After ditifully wearing Tarzan’s all purpose loin cloth for an impressive twelve movies, it eventually became time for Johnny Weissmuller to catch the next vine out of town and hand over the mantle after sixteen years of dutiful service. He left behind him Brenda Joyce’s second incarnation of Jane, the increasingly annoying Boy and many back breaking instances of rubber gator wrestling that just simply looked exhausting. It goes without saying that whomever would follow in his manly footsteps would have pretty big shoes to fill (assuming they’d be wearing shoes at all), but once Weissmuller yodelled his last cry, it was time for the more conventional movie star looks of Lex Barker to swoop in and take over.
Would this influx of new blood manage go over with crowds used to seeing Weissmuller in the role fairly regularly (twelve times in sixteen years is Hugh Jackman/Wolverine numbers by anyone’s reckoning), or would the face change cause a fumble in the jungle?

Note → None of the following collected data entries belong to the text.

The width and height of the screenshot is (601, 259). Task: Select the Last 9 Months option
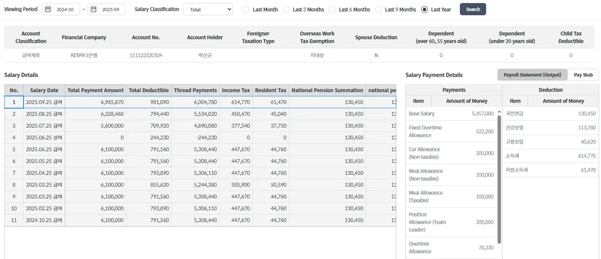[378, 10]
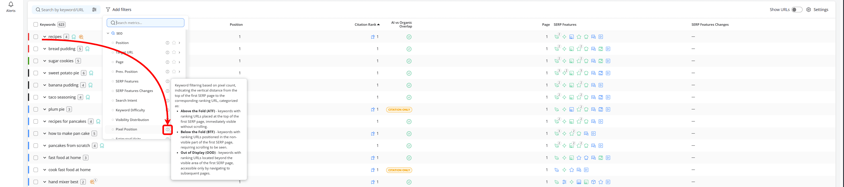844x187 pixels.
Task: Click the Add filters button
Action: 119,10
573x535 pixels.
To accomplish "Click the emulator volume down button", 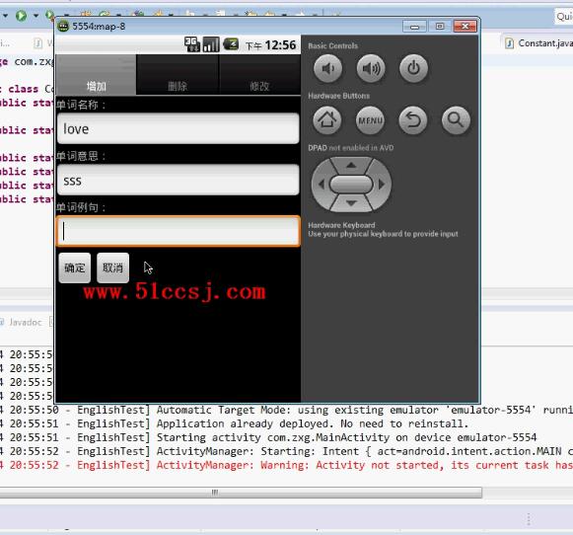I will (x=327, y=68).
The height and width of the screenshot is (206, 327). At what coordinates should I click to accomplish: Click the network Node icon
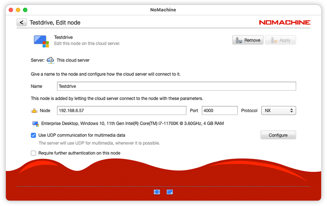click(34, 110)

With all things being equal, it’s another idyllic day in the jungle as Tarzan alternates between rescuing cute animals from snarling predators and doting over his wife as they frolic in the river. Elsewhere, Cheeta is typically exercising her own brand of mischievous chaos, but as she does so, she discovers an old plane crash and after toying with the skeletal corpse slumped in the pilot’s seat (naturally), she retrieves evidence proving that an aviator named Gloria James who went missing twenty years earlier could still be alive. Dutifully handing it over to Tarzan and Jane who send it back to the States, it soon becomes apparent that there’s a man facing life imprisonment if James isn’t found to give vital testimony – however, ever the keeper of epic secrets, Tarzan reveals he knows where the missing aviator actually is.
It turns out that James has been living with a hidden tribe in secret kingdom known as the Blue Valley that nobody except Tarzan can find, but the real kicker is that the reason these people are so protective of their secret city is that it holds the legendary fountain of youth which has kept James young and spry during her double decade of living with these people. But while she agrees to leave in order to free her friend despite the fact it’ll cause to revert back to her actual age (surely a fate worse than death in the late 40s), some of the natives start to get squirrelly that so many people now know the location of their exclusive nirvana and plot to kill Tarzan in an act of supreme localism.
After having her beau, Jessop, released, James returns with him to Africa in the hope that both of them can go to the Blue Valley to live out the rest of their days, but Tarzan, now realising that this revolving door policy these people have selfishly imposed on the untouched Blue Valley will no doubt lead to eventually ruin. However, a ill-timed domestic with the missus means that even more people catch on to the existence of the youth-giving waters.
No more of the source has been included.